Leyla Şerif Emin hanımefendinin 23.01.2017 tarihli KOMŞİNİN KAPİCİĞİ başlıklı " makalesini, Rumeli kültürüne ait olması nedeniyle paylaşmak istedim. Rahmetli babamdan çok dinlemiştim avludaki KAPICIK hikayelerini..
KOMŞİNİN KAPİCİĞİ
Kış mevsimi olması gerektiği gibi şüphesiz, kar yağdı, havalar soğudu, her şey yerli yerinde. Bazı şehirler kartpostalı andırıyor, çocukların gülüşlerini ve kahkahalarını sokaklarda duymayı özlemiştik. Hiç düşündünüz mü; Balkanlardan gelen soğuk hava rüzgarı Balkanlara nereden geliyor? Bu konuda o kadar çok espri yapılıyor ki Türkiye’de, farkındayız, ama emin olun hiçbir kabahatimiz yok, bize de zaten Kutuptan geliyor; hatta Sibirya’dan, sonra ne hikmetse size ulaşıyor.
Bu soğuk kış günlerinde ben aslında kardan, kıştan uzak, bu soğuk havaların sıcak kapılarından bahsetmek istiyorum. İki yıl önce Kapadokya’da Makedonya Kültür Günleri vesilesiyle bir gece düzenlendi; şiirler okundu, farklı ülkelerden gelen yazarlar ve şairlerle Makedonya’dan katılan şairler bir araya geldi. Bu özel günler sebebiyle Makedonya Cumhurbaşkanı da Üsküp’ten Kapadokya’ya gelmişti. Bu kafilenin içinde hem Türkler hem de Makedonlar vardı. Kapadokya’yı beraber gezdik, aylardan Nisan’dı. Ne hikmetse Nisan ayının ortası olmasına rağmen Kapadokya’ya kar yağmıştı. Her yer bembeyazdı bu bahar ayında, iklim yolunu şaşırmış sandık.
Bende ise farklı bir heyecan vardı, ilk kez Makedonya Cumhurbaşkanının önünde şiir okuyacaktım.

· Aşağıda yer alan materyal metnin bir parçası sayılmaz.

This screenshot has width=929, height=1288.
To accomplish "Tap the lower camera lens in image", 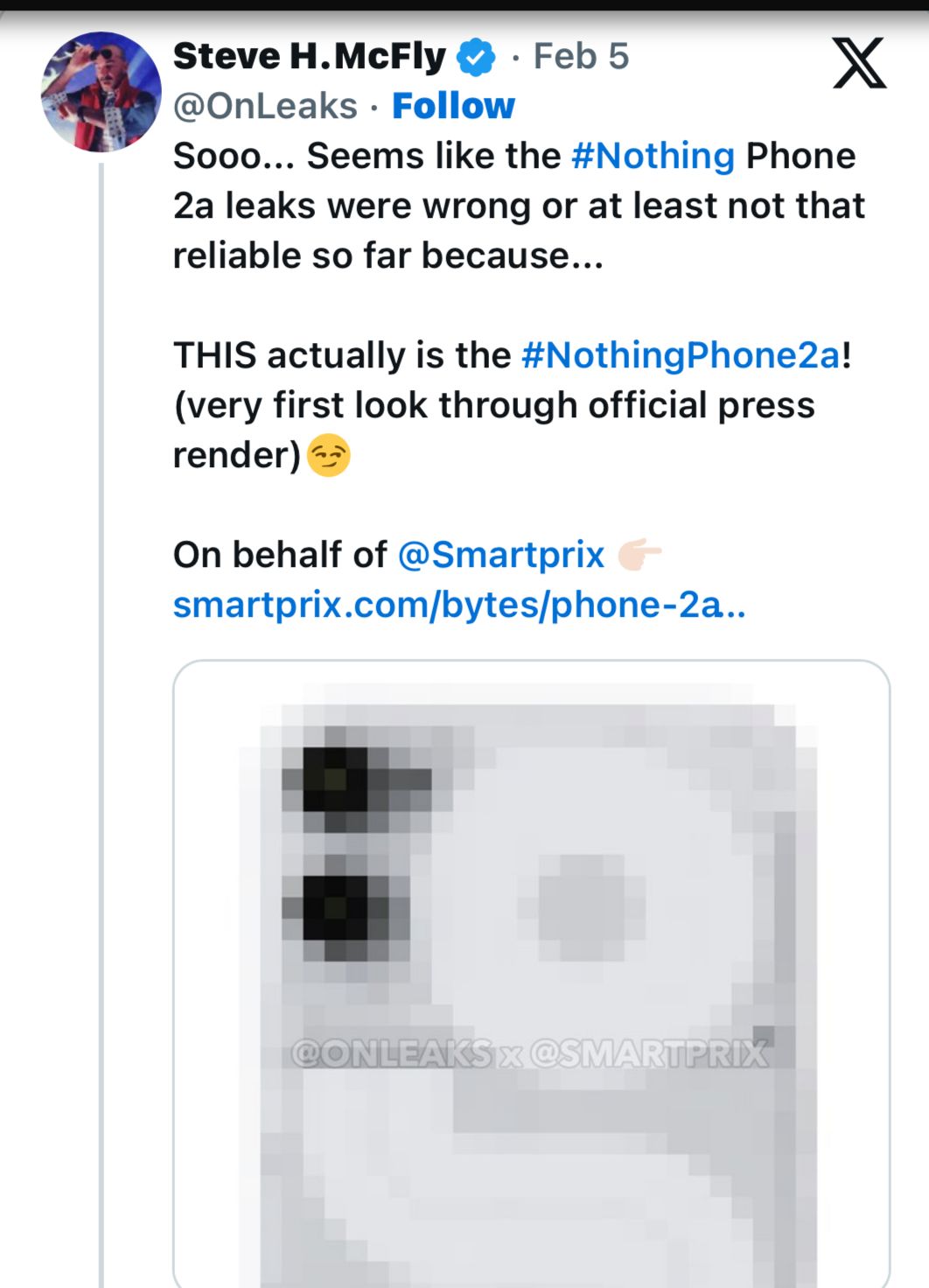I will tap(337, 908).
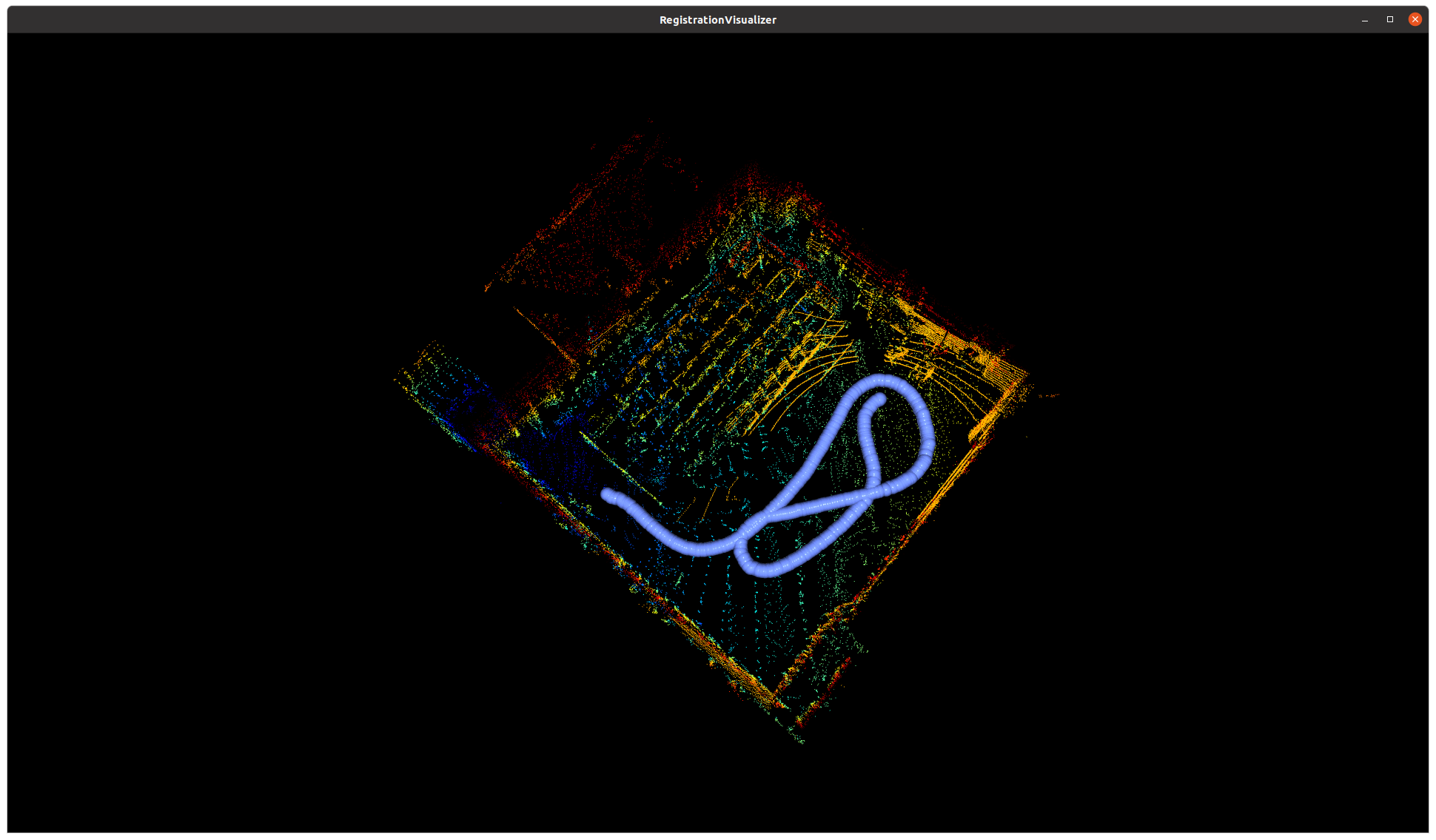
Task: Click the RegistrationVisualizer title text
Action: [x=717, y=20]
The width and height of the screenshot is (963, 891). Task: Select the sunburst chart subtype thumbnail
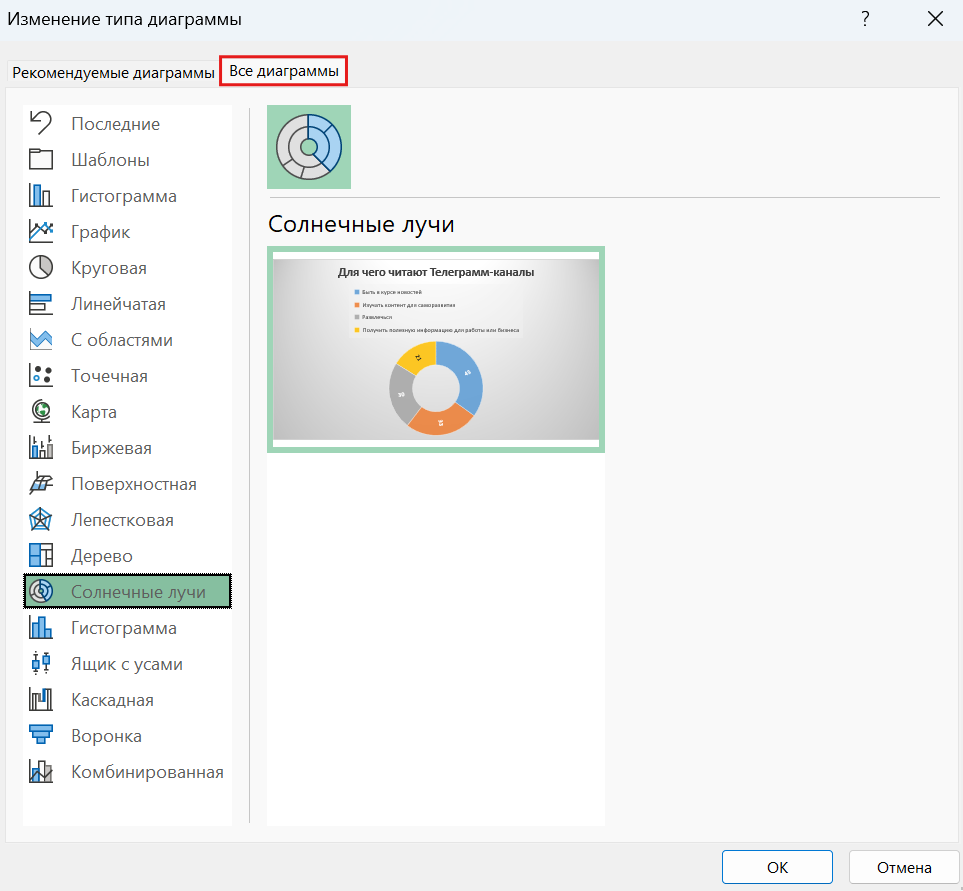coord(309,147)
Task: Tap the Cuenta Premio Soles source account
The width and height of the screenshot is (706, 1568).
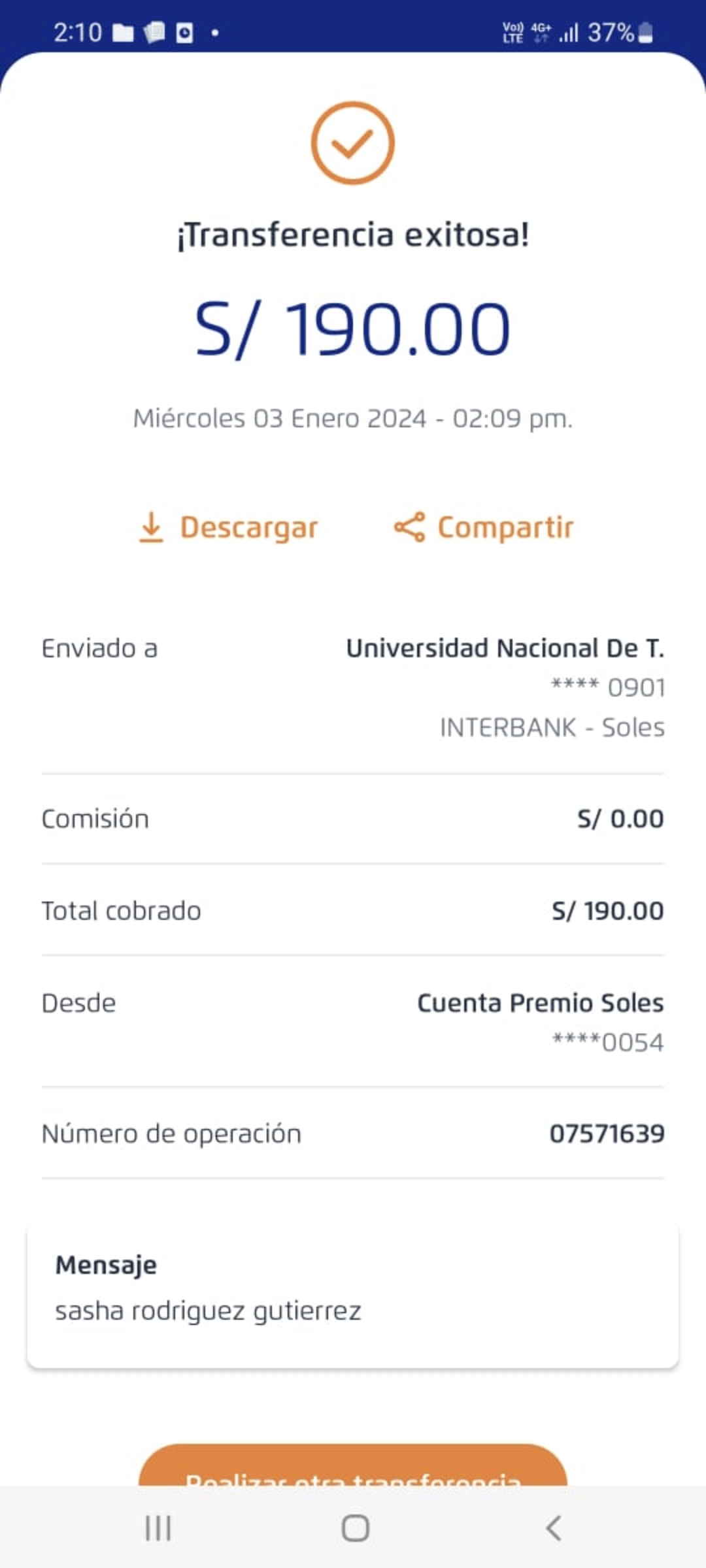Action: coord(540,1003)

Gittiğimiz her yerde bizi koruyan özel tim ekipleri de vardı. Arada onlarla da muhabbet ediyorduk. Bizim Anavatan hasretimiz vardı, gezmek bahane. Yazdığım şiirlerin neredeyse hepsi vatan konulu oluyor. Denemelerde biraz daha farklı, konular değişebiliyor ama şiirde “her şey vatan için”. İçimden geleni kâğıda döküyorum.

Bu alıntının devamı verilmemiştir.